TASK:
Exact copy, no pictures: set down every entry below as written.

Records from a data source:

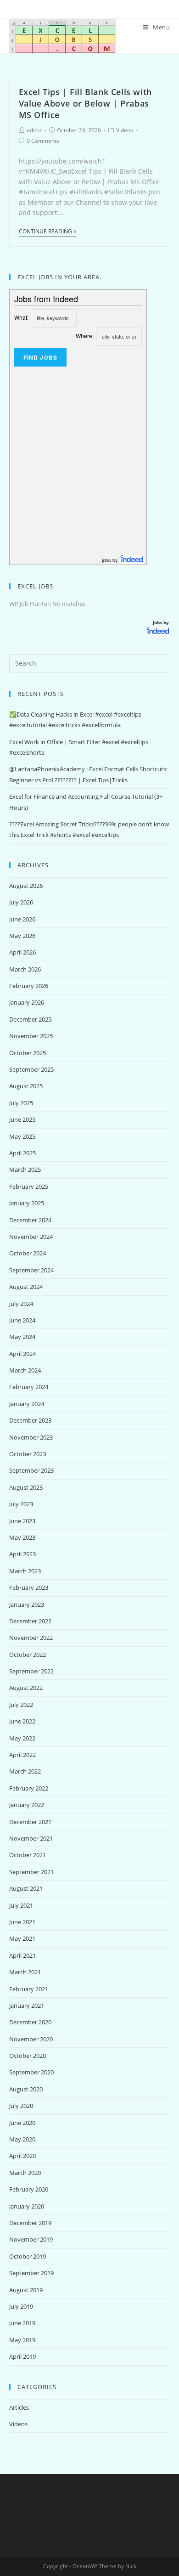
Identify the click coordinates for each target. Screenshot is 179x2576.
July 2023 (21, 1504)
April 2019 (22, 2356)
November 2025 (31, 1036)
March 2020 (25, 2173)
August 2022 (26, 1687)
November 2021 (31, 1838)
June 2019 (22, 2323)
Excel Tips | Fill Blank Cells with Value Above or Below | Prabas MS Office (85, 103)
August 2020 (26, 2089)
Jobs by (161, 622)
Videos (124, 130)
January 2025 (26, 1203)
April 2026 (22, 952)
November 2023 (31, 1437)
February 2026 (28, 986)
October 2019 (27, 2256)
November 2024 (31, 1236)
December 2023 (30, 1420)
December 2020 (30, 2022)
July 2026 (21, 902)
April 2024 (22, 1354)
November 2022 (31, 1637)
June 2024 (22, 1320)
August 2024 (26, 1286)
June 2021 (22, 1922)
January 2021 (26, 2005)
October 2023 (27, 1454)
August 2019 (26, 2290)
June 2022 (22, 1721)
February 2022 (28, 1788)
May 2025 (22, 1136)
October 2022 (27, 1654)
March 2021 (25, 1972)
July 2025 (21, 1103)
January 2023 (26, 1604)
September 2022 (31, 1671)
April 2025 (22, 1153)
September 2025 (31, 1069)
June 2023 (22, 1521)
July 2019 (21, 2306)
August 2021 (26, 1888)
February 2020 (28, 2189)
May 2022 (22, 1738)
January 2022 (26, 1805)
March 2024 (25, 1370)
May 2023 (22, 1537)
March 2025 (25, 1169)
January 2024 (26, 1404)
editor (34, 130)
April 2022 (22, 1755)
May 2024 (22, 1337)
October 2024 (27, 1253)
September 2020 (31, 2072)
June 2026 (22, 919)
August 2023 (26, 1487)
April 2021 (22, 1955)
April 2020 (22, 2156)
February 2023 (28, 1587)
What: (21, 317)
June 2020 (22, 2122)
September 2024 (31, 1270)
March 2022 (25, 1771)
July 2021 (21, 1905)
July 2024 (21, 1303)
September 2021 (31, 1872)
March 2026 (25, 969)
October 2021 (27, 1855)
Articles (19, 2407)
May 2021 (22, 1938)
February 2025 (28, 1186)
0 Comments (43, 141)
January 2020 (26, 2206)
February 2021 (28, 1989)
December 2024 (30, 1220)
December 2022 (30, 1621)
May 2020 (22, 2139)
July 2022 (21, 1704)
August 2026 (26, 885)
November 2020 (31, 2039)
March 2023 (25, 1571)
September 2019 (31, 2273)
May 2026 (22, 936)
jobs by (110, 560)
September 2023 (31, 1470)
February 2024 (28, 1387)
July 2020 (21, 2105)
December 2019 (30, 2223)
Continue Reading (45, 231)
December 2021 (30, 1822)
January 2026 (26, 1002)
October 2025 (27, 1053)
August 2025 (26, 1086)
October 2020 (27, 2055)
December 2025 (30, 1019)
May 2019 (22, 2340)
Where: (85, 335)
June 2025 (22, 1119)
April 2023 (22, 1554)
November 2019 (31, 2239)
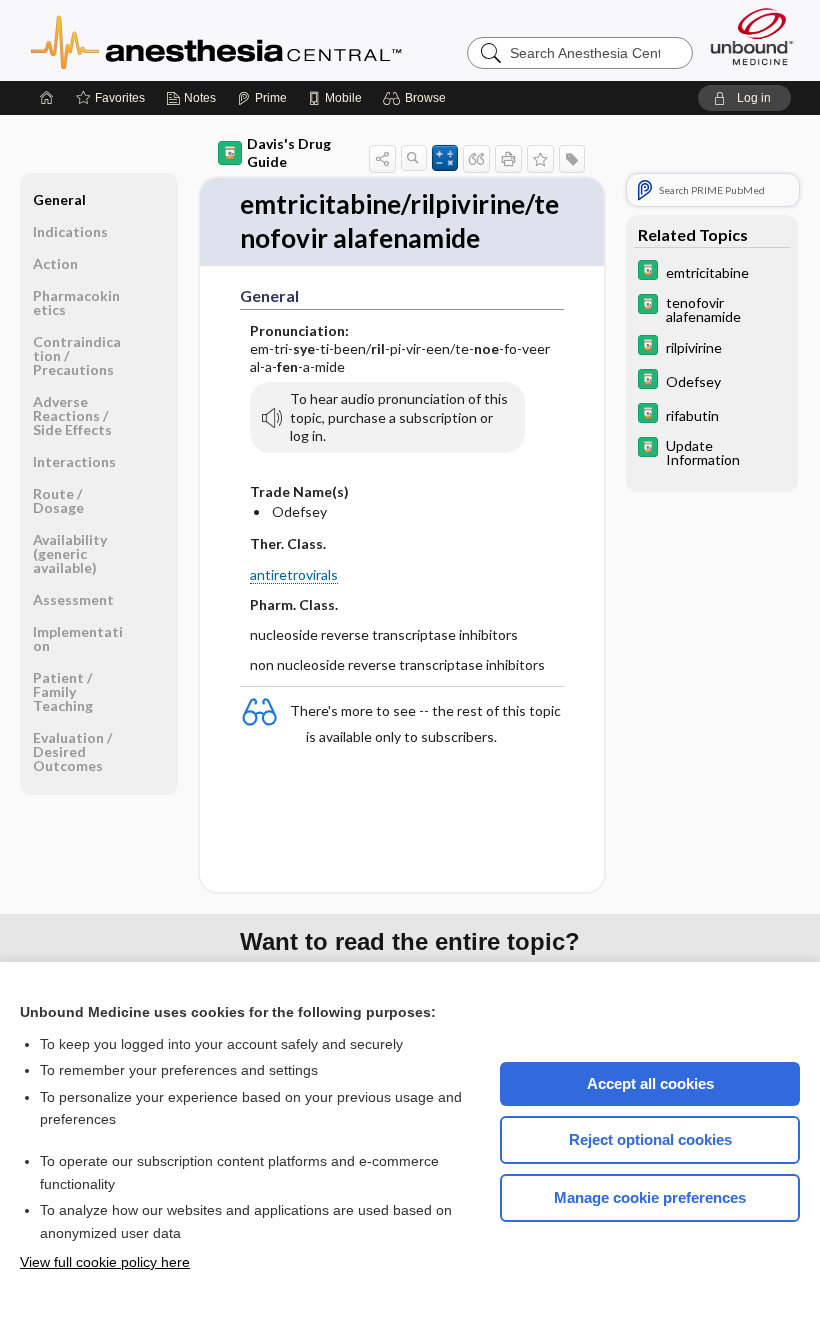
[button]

COMPLETED TASK:
Identify the click coordinates for each target. Screenshot is 179x2576.
July 2023 (21, 1504)
April 2019 (22, 2356)
November 2025 (31, 1036)
March 2020 (25, 2173)
August 2022 (26, 1687)
November 2021 (31, 1838)
June 2019 (22, 2323)
Excel Tips | Fill Blank Cells with Value Above or Below | Prabas MS Office (85, 103)
August 2020 (26, 2089)
Jobs by (161, 622)
Videos (124, 130)
January 2025 (26, 1203)
April 2026 (22, 952)
November 2023 (31, 1437)
February 2026 (28, 986)
October 2019 (27, 2256)
November 2024 (31, 1236)
December 2023 (30, 1420)
December 2020 (30, 2022)
July 2026 (21, 902)
April 2024 (22, 1354)
November 2022 (31, 1637)
June 2024 (22, 1320)
August 2024 (26, 1286)
June 2021 (22, 1922)
January 2021 (26, 2005)
October 2023 (27, 1454)
August 2019 (26, 2290)
June 2022 (22, 1721)
February 2022 (28, 1788)
May 2025 (22, 1136)
October 2022 (27, 1654)
March 2021 (25, 1972)
July 2025 (21, 1103)
January 2023 (26, 1604)
September 2022 (31, 1671)
April 2025 (22, 1153)
September 2025 (31, 1069)
June 2023 (22, 1521)
July 2019 (21, 2306)
August 2021 (26, 1888)
February 2020 (28, 2189)
May 2022 (22, 1738)
January 2022 (26, 1805)
March 2024 (25, 1370)
May 2023 (22, 1537)
March 2025 (25, 1169)
January 2024 (26, 1404)
editor (34, 130)
April 2022 (22, 1755)
May 2024 (22, 1337)
October 2024 (27, 1253)
September 2020 (31, 2072)
June 2026 (22, 919)
August 2023 (26, 1487)
April 2021 (22, 1955)
April 2020 (22, 2156)
February 2023 (28, 1587)
What: (21, 317)
June 2020 (22, 2122)
September 2024 (31, 1270)
March 2022 (25, 1771)
July 2021 (21, 1905)
July 2024 (21, 1303)
September 2021 (31, 1872)
March 2026 (25, 969)
October 2021 (27, 1855)
Articles (19, 2407)
May 2021 (22, 1938)
February 2025 (28, 1186)
0 Comments (43, 141)
January 2020 (26, 2206)
February 2021 (28, 1989)
December 2024 (30, 1220)
December 2022 (30, 1621)
May 2020 (22, 2139)
July 2022 (21, 1704)
August 2026 (26, 885)
November 2020 (31, 2039)
March 2023 (25, 1571)
September 2019 (31, 2273)
May 2026 (22, 936)
jobs by (110, 560)
September 2023 (31, 1470)
February 2024 (28, 1387)
July 2020 (21, 2105)
December 2019 (30, 2223)
Continue Reading (45, 231)
December 2021 (30, 1822)
January 2026 (26, 1002)
October 2025 (27, 1053)
August 2025 (26, 1086)
October 2020 (27, 2055)
December 2025 (30, 1019)
May 2019 (22, 2340)
Where: (85, 335)
June 2025 (22, 1119)
April 2023 (22, 1554)
November 2019 (31, 2239)
[button]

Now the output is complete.